[Stored data]
===============

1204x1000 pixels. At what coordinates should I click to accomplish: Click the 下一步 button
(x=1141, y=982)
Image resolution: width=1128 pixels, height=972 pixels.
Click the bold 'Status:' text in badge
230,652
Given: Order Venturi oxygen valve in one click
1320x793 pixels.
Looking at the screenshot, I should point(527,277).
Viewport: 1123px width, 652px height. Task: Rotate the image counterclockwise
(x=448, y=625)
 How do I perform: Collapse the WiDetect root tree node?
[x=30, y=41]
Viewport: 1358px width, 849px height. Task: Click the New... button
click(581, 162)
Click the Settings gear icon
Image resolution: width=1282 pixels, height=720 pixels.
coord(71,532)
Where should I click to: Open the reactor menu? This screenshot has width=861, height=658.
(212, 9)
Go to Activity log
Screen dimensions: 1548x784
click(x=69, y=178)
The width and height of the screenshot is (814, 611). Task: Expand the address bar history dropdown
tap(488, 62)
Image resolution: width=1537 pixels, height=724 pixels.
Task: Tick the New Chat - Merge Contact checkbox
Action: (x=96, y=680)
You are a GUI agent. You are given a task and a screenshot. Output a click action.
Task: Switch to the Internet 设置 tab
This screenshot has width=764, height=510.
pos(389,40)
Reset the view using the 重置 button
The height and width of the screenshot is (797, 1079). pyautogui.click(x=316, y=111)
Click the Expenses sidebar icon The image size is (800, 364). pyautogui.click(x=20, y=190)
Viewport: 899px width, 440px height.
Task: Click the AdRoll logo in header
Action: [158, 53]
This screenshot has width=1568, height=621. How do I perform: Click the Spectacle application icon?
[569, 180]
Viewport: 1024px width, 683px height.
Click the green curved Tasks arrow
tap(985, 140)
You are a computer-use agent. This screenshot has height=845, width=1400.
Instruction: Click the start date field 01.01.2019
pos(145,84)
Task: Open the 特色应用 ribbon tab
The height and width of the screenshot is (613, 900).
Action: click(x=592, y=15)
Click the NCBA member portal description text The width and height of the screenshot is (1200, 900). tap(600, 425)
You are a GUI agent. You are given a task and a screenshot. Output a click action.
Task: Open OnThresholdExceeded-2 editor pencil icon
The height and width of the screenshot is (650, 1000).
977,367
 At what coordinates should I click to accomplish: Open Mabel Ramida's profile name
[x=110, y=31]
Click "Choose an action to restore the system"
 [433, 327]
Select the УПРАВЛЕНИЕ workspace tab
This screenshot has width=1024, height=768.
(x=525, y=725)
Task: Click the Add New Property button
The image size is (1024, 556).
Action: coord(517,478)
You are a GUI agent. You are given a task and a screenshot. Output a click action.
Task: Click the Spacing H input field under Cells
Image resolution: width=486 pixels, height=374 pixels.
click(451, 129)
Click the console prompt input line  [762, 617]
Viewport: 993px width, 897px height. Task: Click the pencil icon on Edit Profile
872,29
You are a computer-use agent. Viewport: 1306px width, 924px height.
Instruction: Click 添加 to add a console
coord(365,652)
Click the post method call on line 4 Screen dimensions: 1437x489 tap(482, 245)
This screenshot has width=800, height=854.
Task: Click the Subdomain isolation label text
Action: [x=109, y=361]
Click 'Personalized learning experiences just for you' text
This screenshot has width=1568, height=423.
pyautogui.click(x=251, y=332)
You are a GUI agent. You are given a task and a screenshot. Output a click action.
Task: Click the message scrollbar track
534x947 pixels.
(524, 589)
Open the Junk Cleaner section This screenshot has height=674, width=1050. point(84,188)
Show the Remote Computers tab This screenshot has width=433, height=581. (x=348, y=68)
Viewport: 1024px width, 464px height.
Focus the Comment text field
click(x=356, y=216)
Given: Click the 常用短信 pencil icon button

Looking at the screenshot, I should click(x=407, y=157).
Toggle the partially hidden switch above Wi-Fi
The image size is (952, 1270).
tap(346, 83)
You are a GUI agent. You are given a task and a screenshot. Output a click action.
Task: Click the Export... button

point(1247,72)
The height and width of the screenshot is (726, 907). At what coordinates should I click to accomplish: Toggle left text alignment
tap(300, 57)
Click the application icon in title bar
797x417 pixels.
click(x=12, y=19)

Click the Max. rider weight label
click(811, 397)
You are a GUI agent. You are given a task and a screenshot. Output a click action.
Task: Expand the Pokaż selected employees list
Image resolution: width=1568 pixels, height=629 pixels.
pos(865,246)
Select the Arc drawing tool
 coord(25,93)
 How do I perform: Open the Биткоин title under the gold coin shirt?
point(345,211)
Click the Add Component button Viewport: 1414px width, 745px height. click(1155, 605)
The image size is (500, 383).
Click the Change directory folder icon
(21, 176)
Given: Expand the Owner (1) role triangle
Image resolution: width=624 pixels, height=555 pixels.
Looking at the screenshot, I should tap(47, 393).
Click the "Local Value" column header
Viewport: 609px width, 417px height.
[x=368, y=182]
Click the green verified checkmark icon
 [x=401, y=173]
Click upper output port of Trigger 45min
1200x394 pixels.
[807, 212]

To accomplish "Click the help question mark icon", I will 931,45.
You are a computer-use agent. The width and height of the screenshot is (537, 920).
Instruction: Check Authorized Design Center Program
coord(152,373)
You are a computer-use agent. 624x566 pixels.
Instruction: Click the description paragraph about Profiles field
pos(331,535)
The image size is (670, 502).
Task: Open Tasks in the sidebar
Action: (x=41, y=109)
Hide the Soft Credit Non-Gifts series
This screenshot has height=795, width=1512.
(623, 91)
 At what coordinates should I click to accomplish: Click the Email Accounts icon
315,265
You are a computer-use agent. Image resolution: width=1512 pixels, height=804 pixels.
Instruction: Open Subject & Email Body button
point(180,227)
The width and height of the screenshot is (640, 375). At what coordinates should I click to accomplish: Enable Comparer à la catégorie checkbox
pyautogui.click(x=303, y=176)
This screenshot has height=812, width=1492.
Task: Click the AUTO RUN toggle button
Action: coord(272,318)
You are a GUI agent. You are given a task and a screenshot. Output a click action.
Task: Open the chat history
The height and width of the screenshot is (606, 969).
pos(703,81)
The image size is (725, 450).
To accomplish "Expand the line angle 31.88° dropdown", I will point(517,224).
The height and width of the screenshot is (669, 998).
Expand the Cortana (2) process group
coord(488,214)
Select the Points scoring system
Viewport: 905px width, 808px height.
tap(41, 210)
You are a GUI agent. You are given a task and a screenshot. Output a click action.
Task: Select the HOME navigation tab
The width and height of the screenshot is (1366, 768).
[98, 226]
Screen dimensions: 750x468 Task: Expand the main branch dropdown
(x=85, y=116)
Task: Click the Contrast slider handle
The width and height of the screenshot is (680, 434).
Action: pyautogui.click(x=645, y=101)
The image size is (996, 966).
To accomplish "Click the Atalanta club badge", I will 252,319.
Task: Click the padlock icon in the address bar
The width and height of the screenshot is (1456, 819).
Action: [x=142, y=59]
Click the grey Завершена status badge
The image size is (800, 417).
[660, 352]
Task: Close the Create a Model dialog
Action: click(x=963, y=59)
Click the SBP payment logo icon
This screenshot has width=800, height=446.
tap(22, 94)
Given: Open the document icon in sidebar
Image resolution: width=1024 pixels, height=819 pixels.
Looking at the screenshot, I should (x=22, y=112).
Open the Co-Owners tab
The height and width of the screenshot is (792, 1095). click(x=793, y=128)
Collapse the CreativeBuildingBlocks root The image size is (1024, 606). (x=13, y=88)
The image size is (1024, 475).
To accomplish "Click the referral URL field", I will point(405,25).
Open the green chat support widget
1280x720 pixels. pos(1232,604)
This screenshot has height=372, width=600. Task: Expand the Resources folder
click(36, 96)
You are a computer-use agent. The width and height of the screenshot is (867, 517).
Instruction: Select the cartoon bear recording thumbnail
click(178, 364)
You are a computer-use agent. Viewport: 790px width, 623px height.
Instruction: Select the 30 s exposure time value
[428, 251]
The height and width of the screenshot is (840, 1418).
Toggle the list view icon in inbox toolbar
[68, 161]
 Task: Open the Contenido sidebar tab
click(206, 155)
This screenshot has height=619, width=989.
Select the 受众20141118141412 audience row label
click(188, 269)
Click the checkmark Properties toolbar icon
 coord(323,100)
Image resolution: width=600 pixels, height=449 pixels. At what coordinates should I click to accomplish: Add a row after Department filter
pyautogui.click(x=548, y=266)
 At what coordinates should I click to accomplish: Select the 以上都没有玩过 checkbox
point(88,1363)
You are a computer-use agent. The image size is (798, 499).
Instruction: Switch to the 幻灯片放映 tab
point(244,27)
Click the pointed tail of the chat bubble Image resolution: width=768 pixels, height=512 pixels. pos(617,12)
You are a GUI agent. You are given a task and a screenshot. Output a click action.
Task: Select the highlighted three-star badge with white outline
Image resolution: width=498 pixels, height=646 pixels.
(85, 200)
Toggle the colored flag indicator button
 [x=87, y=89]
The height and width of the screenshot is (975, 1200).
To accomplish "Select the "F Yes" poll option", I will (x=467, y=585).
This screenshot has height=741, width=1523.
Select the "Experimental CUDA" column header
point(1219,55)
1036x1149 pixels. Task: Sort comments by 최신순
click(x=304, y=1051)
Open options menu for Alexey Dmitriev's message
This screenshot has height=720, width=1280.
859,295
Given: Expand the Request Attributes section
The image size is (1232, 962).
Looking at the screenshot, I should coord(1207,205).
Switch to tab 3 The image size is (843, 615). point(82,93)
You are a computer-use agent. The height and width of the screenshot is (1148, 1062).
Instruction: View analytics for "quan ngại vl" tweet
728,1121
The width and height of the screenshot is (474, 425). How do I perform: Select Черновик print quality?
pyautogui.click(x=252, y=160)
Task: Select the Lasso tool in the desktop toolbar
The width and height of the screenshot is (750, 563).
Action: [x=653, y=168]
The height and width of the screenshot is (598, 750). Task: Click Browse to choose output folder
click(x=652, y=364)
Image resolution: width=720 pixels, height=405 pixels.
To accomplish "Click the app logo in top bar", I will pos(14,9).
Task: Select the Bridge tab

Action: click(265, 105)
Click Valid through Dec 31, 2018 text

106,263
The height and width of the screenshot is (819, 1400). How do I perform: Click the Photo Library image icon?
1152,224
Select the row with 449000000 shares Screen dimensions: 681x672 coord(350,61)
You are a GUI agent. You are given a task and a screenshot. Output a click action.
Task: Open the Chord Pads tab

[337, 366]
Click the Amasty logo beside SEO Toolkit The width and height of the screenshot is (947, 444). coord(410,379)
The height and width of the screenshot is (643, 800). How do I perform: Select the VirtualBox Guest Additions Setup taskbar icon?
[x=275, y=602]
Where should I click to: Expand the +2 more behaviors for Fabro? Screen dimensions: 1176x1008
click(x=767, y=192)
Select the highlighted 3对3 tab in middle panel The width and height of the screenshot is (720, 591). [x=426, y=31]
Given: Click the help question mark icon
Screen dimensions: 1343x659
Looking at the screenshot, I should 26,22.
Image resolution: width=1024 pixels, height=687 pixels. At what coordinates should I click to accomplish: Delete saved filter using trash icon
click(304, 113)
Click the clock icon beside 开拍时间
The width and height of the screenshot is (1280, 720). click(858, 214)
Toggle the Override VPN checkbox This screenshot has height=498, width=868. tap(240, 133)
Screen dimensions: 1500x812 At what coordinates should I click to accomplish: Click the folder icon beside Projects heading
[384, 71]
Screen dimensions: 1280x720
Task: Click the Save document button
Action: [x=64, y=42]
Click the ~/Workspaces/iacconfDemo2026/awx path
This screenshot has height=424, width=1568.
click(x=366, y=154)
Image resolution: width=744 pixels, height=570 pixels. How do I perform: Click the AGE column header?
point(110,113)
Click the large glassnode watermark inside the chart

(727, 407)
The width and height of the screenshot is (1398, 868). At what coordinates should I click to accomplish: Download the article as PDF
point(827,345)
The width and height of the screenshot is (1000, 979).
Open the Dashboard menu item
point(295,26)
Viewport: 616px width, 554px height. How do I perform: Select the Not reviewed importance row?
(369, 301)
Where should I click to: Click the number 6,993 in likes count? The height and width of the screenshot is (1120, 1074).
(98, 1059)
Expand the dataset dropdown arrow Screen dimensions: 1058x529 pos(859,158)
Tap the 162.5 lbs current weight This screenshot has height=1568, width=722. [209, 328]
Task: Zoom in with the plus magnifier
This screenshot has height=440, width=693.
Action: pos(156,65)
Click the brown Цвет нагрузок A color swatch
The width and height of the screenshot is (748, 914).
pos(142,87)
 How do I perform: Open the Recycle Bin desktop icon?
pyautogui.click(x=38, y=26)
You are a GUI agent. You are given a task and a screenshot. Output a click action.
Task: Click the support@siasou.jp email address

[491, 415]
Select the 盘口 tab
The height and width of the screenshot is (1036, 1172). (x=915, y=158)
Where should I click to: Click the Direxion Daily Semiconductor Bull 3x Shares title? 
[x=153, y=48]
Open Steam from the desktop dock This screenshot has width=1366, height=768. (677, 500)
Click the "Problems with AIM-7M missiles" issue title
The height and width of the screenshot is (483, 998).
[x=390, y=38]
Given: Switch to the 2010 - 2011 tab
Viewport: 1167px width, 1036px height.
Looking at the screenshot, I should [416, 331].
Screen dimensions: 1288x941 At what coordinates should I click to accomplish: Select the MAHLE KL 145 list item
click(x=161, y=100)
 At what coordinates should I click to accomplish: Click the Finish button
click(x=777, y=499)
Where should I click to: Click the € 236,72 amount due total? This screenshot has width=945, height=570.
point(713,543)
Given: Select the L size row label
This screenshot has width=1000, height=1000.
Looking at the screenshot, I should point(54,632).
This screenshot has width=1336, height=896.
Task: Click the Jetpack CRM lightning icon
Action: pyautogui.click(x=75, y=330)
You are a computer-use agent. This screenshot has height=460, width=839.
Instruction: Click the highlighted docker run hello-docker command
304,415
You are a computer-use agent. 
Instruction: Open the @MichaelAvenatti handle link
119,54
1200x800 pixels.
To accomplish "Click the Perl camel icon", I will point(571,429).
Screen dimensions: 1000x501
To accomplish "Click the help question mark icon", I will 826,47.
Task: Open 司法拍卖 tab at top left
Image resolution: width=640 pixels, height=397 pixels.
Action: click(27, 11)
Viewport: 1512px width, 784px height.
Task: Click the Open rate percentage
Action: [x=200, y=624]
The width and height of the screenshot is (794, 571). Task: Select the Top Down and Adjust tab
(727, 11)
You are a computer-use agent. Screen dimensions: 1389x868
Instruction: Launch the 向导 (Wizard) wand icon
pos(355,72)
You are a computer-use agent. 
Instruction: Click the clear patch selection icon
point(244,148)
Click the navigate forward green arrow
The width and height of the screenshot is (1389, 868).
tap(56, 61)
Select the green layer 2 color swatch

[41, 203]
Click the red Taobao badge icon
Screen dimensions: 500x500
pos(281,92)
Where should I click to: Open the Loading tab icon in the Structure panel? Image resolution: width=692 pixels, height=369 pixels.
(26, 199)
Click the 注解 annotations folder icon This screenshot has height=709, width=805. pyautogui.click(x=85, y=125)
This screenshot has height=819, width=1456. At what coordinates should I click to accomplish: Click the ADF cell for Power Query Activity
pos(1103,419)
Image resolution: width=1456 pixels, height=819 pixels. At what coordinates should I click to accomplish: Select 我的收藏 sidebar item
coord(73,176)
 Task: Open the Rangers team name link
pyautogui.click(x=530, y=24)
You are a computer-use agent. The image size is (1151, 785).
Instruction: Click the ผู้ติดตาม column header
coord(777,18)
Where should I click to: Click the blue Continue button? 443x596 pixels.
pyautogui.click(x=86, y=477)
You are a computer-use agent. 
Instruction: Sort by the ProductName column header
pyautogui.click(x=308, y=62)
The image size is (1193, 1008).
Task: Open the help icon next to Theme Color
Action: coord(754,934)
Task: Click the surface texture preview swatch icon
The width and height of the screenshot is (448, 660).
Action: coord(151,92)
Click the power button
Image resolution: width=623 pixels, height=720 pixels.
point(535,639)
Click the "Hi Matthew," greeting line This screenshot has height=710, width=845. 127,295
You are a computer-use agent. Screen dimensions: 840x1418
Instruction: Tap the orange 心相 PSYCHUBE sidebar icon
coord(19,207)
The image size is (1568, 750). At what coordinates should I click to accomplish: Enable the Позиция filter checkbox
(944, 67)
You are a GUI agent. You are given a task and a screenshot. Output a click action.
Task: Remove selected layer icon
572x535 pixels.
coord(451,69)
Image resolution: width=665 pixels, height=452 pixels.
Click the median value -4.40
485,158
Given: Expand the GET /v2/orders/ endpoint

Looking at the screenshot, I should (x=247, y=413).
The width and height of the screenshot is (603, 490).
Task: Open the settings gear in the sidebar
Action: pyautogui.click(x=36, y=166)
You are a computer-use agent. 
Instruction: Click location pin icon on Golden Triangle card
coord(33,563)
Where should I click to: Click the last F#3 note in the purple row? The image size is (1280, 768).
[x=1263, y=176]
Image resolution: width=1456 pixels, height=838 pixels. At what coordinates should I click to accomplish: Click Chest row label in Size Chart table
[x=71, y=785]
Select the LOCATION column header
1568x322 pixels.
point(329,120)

===============

### WHAT YOU SHOULD DO
What you give back should be exactly the lines of the data above from the line with "The width and height of the screenshot is (814, 611)." through the line with "Task: Switch to the Internet 设置 tab", both of those included, and nothing more.

### FINAL ANSWER
The width and height of the screenshot is (814, 611). Task: Expand the address bar history dropdown
tap(488, 62)
Image resolution: width=1537 pixels, height=724 pixels.
Task: Tick the New Chat - Merge Contact checkbox
Action: (x=96, y=680)
You are a GUI agent. You are given a task and a screenshot. Output a click action.
Task: Switch to the Internet 设置 tab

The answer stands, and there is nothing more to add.